The Mac version requires Leopard, and Sun honors the Apple license for Mac OS X restricting OS X clients from running on, say, Linux hosts. Other than that, all the other host-client pairings are possible, and while Mr. Sarathy didn't have details of the Linux OSes, Sun says that just about any X86 client OS is supported. Sun's VP of Engineering for xVM, Steve Wilson, recently wrote about his experiences with Ubuntu on a Mac. VirtualBox has the advantage running under Solaris as the host OS, something the commercial competitors don't support at this time.
Features
Features include support for bridged Ethernet or NAT, USB 2 support with filter support to limit which host devices the guest OS can see, multi-screen resolutions so that guest OSes can span multiple monitors and CD/DVD passthrough. Shared folders with any client can be set up to share data across OSes, but the system can also be set up to impose zero data leakage between OSes for security.
Virtual Box allows multiple checkpoints so that if, in a high security environment, the VM client becomes compromised, the state of the OS can be reset to a previous point, a "good state" in time.
Mr. Sarathy wasn't able to provide details of the extent to which the memory and capabilities of advanced graphics cards are supported via the hypervisor.
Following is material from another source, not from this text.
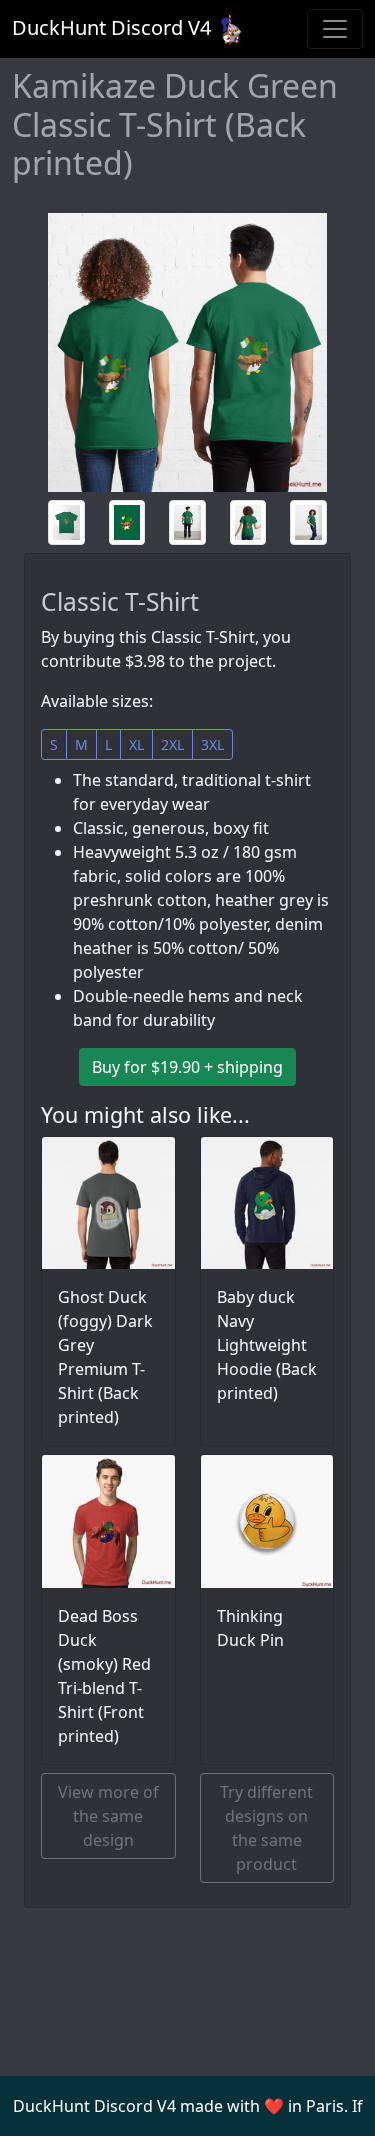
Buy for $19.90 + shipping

It's always an issue for hypervisors on kernel-based systems, and when TMO finds out more, we'll pass it along.
One of the key features of the xVM Virtual Box is that APIs are exposed at every level. This allows solution providers and OEMs to build revenue-generating custom solutions such as secure desktop services.
Sun has posted a page that contains all the known reviews of the VirtualBox.
Server Products
As mentioned above, the desktop xVM VirtualBox for personal use is just an entry point for a family of products. Sun is also developing advanced server solutions that will run on the bare metal, work at the enterprise level, and afford "live migration." That is, if the system detects a hardware failure, the running OS can immediately migrate to new hardware and continue running.
The family of enterprise-grade products is, of course, key to the business model and is what allows Sun to offer the Desktop VirtualBox for free as an introduction to the family of Sun technologies.
"Sun xVM VirtualBox is transforming the way people develop software," said Steve Wilson, vice president for xVM, Sun Microsystems. "Developers no longer need to be tethered to big testing labs. xVM VirtualBox software empowers developers to create multiple virtual machines, network them together and deploy them using their favorite operating system - all from a single laptop. With our xVM family of products, Sun delivers technologies to meet every virtualization need from the desktop to the data center."
Downloading
Sun's xVM Virtual Box 1.6 can be downloaded free after agreeing to the license. On the Mac, it requires OS X Leopard and 2 GB of RAM is recommended.